As club owners understand it -- and as they'll likely be telling their employees tonight -- dancers will have to be dressed in a manner that covers any area of the breast that dips below the areola. They'll also have to make sure that none of their butts or cracks are showing.
That rules on areola meant that Cadence would likely be an outlaw if she were dressed this way.
But this next outfit would probably be all right within the eyes of the law.
As far as her posterior goes, if she was dressed this way, again, she'd be in danger of breaking the law. You'll note the butt-cleavage at the top.
If she didn't want to get ticketed, she'd have to put on this more appropriate, law-abiding outfit.
So, as you can see, the new law is no way absurd or subjective.
In case you don't know the history, earlier this month, adult businesses filed a lawsuit in Cole County to stop a bill banning nude dancing and alcohol sales in Missouri's strip clubs. The law also places withering restrictions on adult bookstores. Business owners say the rules would regulate them and their 3,000 employees right out of work. The suit argues that the legislation itself is unconstitutional, and that lawmakers passed it without conducting the necessary review of its financial implications to the state.
The state countered with Tennessee lawyer
Scott Bergthold. Hired as a special assistant to the attorney general, Bergthold defended the legilsation on Thursday morning. He should know the law better than anyone. After all, he wrote it.

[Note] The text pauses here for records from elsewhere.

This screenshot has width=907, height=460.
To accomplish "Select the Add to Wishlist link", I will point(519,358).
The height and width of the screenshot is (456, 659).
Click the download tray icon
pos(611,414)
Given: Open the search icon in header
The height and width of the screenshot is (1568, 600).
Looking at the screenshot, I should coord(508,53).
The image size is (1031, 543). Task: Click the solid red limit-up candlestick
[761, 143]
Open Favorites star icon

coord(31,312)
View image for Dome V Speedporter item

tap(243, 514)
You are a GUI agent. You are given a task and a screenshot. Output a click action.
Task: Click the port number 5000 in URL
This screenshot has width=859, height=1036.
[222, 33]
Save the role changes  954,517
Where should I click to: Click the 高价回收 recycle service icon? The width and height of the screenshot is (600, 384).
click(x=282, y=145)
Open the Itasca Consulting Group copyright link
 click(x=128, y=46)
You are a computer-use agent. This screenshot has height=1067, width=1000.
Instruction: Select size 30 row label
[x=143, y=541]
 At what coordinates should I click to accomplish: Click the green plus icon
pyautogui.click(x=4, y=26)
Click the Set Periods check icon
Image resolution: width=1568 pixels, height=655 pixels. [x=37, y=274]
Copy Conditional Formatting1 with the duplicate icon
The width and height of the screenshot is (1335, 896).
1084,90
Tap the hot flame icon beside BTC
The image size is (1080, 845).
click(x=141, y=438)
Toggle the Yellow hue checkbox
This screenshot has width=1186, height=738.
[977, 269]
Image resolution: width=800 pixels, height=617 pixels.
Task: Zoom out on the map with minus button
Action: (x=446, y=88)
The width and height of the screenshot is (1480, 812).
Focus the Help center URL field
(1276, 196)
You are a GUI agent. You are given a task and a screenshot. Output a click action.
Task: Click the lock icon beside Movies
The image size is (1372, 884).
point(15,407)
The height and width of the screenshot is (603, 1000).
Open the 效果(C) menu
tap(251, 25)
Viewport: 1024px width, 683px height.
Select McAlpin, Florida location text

As I previously reported in the June feature
"Exit Boobies," a version of the law club owners are fighting today was drafted by Bergthold years ago. Social conservatives in state legislatures in Kansas, Tennessee, Colorado, Minnesota, Kentucky, Ohio, New York, Pennsylvania, New Jersey, California, Arizona, New Mexico, Oregon, Georgia and Florida have introduced bills that follow the Bergthold template. The legislation failed in every state except Ohio, where the bill that finally passed mandated midnight closing times but did not restrict nudity or alcohol sales.
Bergthold's
website touts his practice as the "nation's only law firm focused exclusively on drafting and defense of municipal adult business regulations." He's made a lot of money defending his own work in court, even though he can cost his clients a lot more than his own legal fees. Five years ago, Sioux City, Iowa, paid a small fortune to an adult bookstore Bergthold couldn't beat in court, and the city ended up paying the bookstore more than $600,000 when it was determined that the city's actions were actually illegal and unconstitutional.